Philip Bille, DTU Compute

Shortcut through data jungle

Tuesday 19 May 15
|
by Iben Julie Schmidt

Contact

Philip Bille
Associate Professor
DTU Compute
+45 45 25 36 47

New methods of compressing data may be the solution to many of the challenges posed by growing volumes of ‘big data’. New smart compression algorithms enable working directly in the compressed data. In addition to saving time and storage space, the technology will be able to process even larger data volumes.

BIG DATA is on everyone’s lips, as there is huge potential in the data explosion we are currently experiencing. Regardless of whether your chosen field is disease research, marketing, climate problems, or understanding the universe, it seems that the answers we seek are hidden in the petabytes of data that are generated in an endless stream.

But as promising as the growing data volumes may be, they pose major challenges in the form of insufficient storage space, computer power, memory, bandwidth, and not least, time—which is why data compression is an increasingly important factor. At DTU Compute, a researcher has become something of a data compression pioneer since showing it was possible to work in compressed data.

Jumping around in compressed data
“I showed that you can take compressed data—in this case a classic Lempel-Ziv compression—and then build something on top of them, enabling you to jump around in the data and carry out different tasks without first having to decompress them, and that was a real eye-opener. What we really did was invent a new way of representing data. By combining a range of different, classic techniques we created a new internal data structure,” explains Philip Bille, Associate Professor at DTU Compute.

The new method attracted attention, as the ability to work in compressed data without the need for storage space or spending time on decompressing the data, can open up new opportunities. One of the areas where the method has already proved viable is video surveillance. 

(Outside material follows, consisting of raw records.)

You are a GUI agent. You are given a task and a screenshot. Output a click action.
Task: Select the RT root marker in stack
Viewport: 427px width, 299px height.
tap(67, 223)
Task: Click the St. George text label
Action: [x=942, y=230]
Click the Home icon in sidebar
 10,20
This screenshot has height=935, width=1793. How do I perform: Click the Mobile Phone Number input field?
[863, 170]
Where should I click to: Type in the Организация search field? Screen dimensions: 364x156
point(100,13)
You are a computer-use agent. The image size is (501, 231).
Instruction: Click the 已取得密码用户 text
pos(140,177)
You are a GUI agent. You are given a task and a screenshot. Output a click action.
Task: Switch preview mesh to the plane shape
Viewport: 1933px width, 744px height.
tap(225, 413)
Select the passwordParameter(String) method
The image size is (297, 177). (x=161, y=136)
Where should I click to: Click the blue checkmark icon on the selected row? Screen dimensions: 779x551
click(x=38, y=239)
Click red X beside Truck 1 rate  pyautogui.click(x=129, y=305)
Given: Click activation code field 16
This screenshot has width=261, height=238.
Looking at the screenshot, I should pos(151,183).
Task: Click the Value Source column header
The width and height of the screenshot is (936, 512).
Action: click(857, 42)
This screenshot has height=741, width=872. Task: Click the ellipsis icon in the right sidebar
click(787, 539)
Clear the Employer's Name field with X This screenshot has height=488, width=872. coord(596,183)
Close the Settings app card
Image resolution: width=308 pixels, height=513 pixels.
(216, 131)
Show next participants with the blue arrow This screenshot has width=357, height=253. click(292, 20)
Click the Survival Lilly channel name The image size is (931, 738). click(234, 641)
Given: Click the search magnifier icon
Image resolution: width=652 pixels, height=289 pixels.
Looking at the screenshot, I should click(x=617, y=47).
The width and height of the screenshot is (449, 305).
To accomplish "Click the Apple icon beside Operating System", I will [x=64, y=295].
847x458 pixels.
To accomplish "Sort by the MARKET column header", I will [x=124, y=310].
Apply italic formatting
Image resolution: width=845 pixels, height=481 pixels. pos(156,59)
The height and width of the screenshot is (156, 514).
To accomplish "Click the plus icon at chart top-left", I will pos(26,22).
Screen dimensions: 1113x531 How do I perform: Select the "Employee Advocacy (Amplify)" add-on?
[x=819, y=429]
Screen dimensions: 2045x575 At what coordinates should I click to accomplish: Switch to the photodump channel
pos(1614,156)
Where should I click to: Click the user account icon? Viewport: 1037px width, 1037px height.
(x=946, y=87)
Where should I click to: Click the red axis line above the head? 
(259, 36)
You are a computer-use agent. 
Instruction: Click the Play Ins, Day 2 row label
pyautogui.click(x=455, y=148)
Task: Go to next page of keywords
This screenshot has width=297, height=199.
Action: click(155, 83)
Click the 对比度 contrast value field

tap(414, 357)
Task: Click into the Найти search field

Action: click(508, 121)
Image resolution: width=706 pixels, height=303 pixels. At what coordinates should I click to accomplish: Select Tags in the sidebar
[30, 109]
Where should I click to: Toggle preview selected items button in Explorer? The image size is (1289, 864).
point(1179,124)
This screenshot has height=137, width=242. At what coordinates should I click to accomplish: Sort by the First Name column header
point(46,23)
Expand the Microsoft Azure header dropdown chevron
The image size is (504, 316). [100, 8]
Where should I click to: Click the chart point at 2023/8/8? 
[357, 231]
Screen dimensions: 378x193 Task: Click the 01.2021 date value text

Search in surveillance video
“Surveillance cameras typically record idle footage, i.e. hours and hours of video where very little or nothing is happening so you can save it in a compact way where it takes up far less space—but at the same time it’s an advantage if you can quickly search for specific things. That way you avoid having to sift through endless hours of video surveillance. In a project funded by the Danish National Advanced Technology Foundation, we collaborated with—among others—the video software company Milestone to develop a search function that can perform various smart searches: For example, you can select a specific area of the recording and then perform a search when you know when something has taken place in precisely that area. And our job has been to render the data as small as possible,” explains Philip Bille.

DNA codes can be compressed efficiently
A second area where the method can play an important role is in gene sequencing. Since the development of Next Generation Sequencing, the price of DNA sequencing has fallen drastically, and this has meant that gene sequencing information is one of the areas where data volumes are growing the fastest. In projects such as Genome Denmark, for example, scientists have sequenced the complete genome of 30 Danes in order to conduct research into the link between genes and diseases, and this requires a lot of data capacity. However, this is only the beginning of a development where more and more people as well as other organisms will be exposed to complete genome sequencing.

“It is precisely in the field of gene sequencing that it makes really good sense to compress data, for even though a full genome takes up over 3 billion basepairs, DNA sequences from the same race are incredibly similar. Over 99 per cent of the genetic code is completely identical, so once you have saved the genome, it’s possible to compress the others relative to the first, enabling them to be compressed very efficiently and stored in compressed form. The exciting prospect is to develop these compression methods that at the same time enable us to work in data—for example, search for specific patterns or gene variations without first having to decompress the large volumes of data. And this is one of the goals of our future research,” explains Philip Bille.

Algorithms of the future
Associate Professor Philip Bille was recently awarded the prestigious Sapere Aude grant of DKK 7 million by The Danish Council for Independent Research. This means that in the coming years he and Associate Professor Inge Li Gørtz, two PhD students, two postdocs, and partners from Israel, Norway and Finland will be able to continue their research into searching and indexing in compressed data, among other things.

Philip Bille’s team of researchers will work with both existing compression algorithms and try to build future algorithms designed so that they can be worked in from the outset.